Ryan counted the faces he could see and found a very important one to be missing.
“Where’s Martin Henderson?” he demanded.
Only just registering his arrival, the crowd turned to look at him in surprise.
“Hello, Ryan.” Cassandra Gilbert stepped forward, sliding easily into her role as hostess. “I think Martin was working in his office until recently. Maggie? Would you be a dear and ask him to join us?”
The housekeeper headed off down the hallway to seek him out.
“What happened here?” Ryan asked.
This time, it was Lionel’s turn to respond.
“What the devil do you think happened? The blasted lights went out again and I spilled port all over the ruddy place!”
Ryan didn’t bother to comment because he had spotted Maggie returning to them and she was alone.
“I’m sorry, he isn’t in his office,” she said, worriedly. “I had a quick look down the hall but I can’t see him anywhere.”
“He’s not in the staff room,” Charlotte Shapiro put in. “I’ve just been in there.”
Ryan slipped his mobile phone from his jacket pocket and put an immediate call through to the surveillance team outside the estate manager’s cottage, exchanged a few brief words and then slipped it into his pocket again.
He turned to Phillips, keeping his voice lowered.
“Henderson’s car is still parked in the staff car park and the surveillance team say he’s been in here all day.”

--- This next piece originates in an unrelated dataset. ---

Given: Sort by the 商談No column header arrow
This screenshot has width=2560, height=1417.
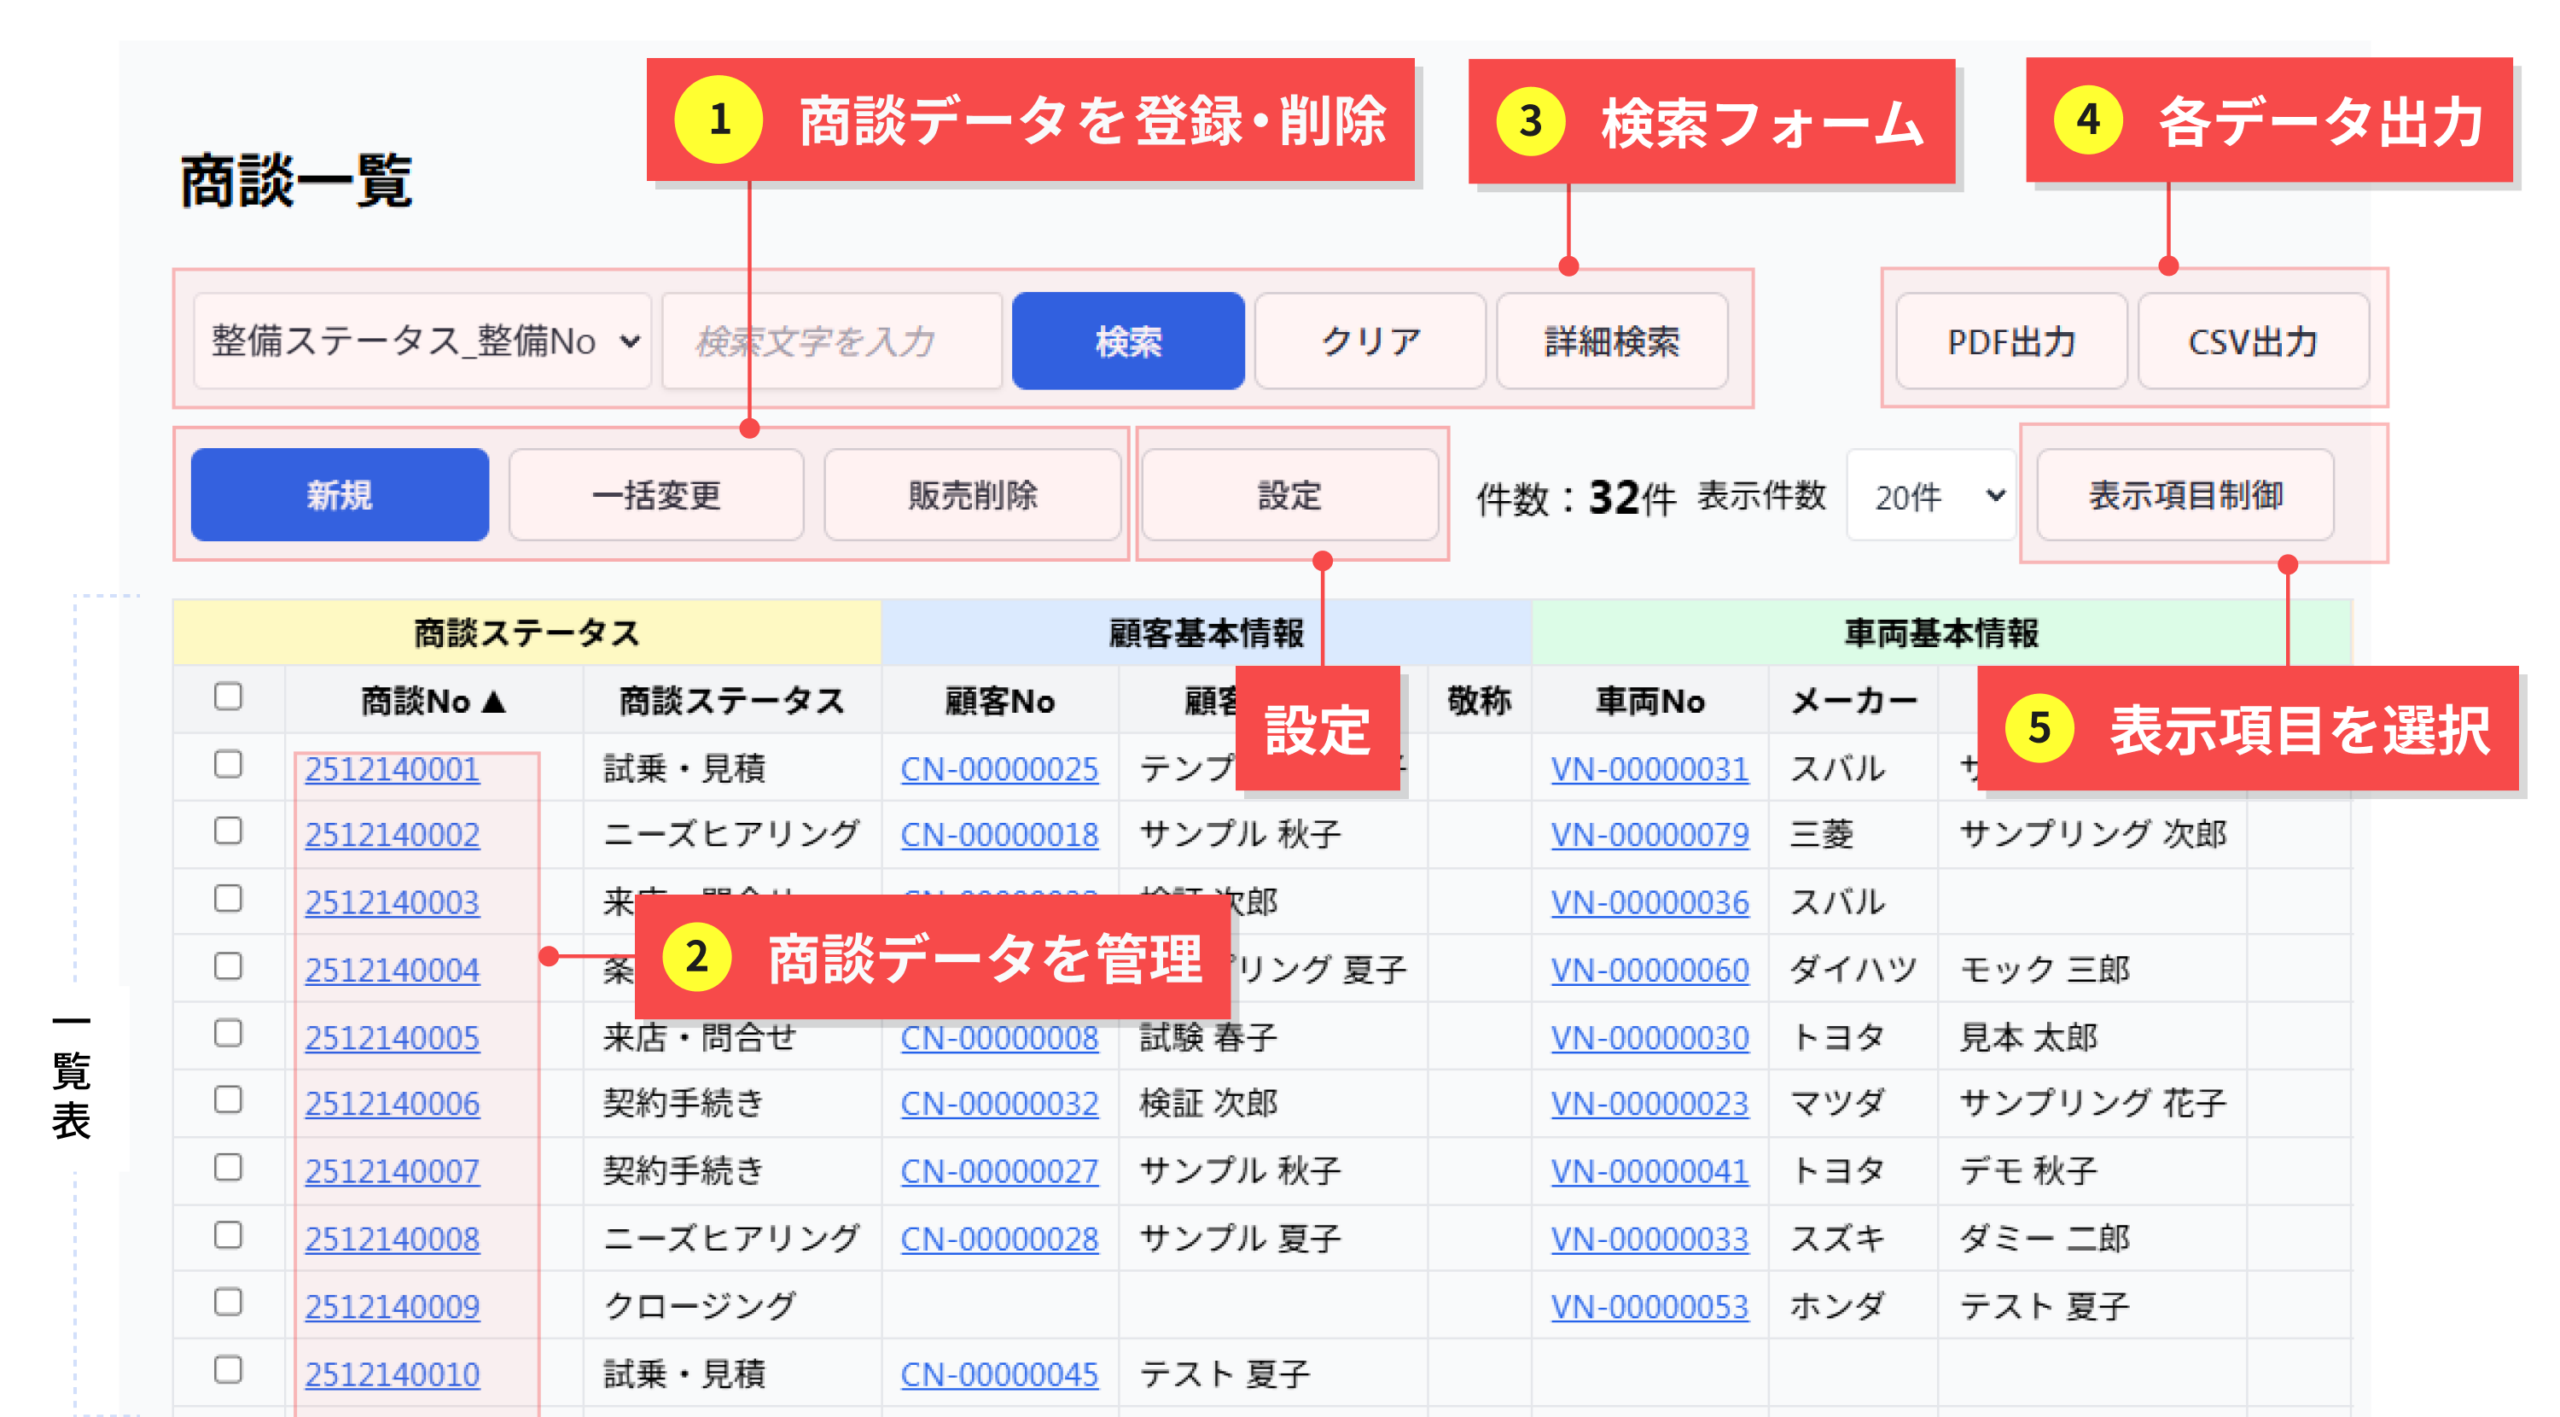Looking at the screenshot, I should click(x=434, y=700).
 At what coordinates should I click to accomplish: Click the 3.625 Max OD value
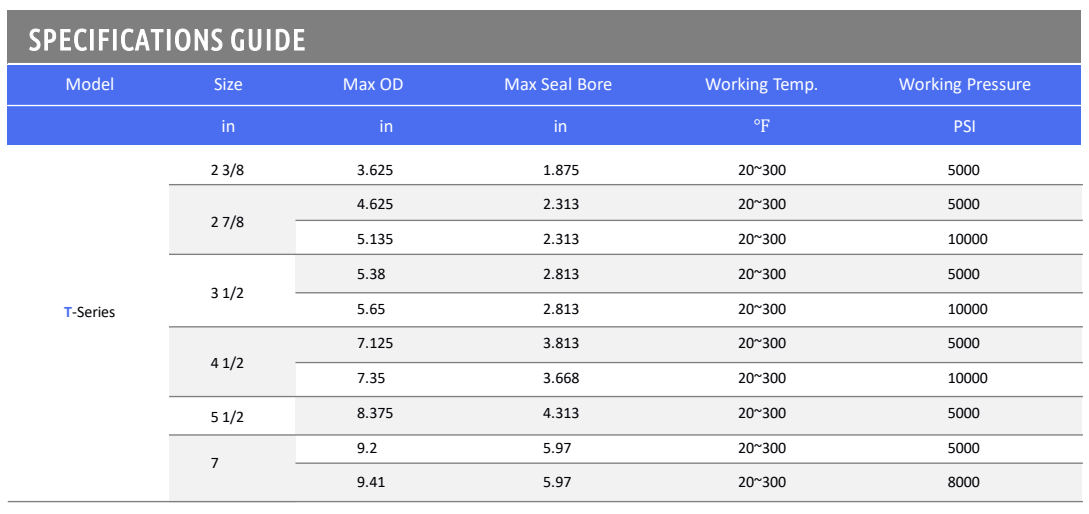[x=375, y=170]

“I’ll check in with Lowerson and Yates, just to be sure he hasn’t legged it,” Phillips said, then added, “I get a bad feeling about this.”
“You and me both, Frank.”
With that, Ryan turned back to the crowd. Other than the Gilberts, there were four people he didn’t recognise but assumed were friends given their evening attire. Dave Quibble stood in his anorak as if he’d been about to go home and Charlotte Shapiro stood beside him dressed in her favourite dark green gilet. Maggie stood beside a couple of women he recognised as part-time catering staff who sometimes worked shifts in the tea room or at the house.

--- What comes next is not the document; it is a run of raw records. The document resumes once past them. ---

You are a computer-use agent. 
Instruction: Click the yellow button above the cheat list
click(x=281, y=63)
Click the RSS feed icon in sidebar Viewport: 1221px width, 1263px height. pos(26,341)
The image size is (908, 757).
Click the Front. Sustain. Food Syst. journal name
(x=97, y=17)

“If I could ask you all to stay seated in the library for the time being—”
“Why?” Lionel demanded. “What gives you the right to order me about in my own house?”
Ryan simply flipped out his warrant card.
“This gives me the right,” he explained, in a flat voice. “We are about to conduct a search of the house but, before we do, I would like to issue a friendly warning. We are here this evening to arrest Martin Henderson on charges of murder. If any of you are aware of his whereabouts or have information that could help lead us to his whereabouts, you should tell us now.”
He paused but nobody was forthcoming.
“I’m sure I don’t need to remind any of you that obstruction of justice is a serious offence,” he said.
Looking among their faces, all he saw was stunned shock.
“Alright, we’ll search the place from top to bottom.”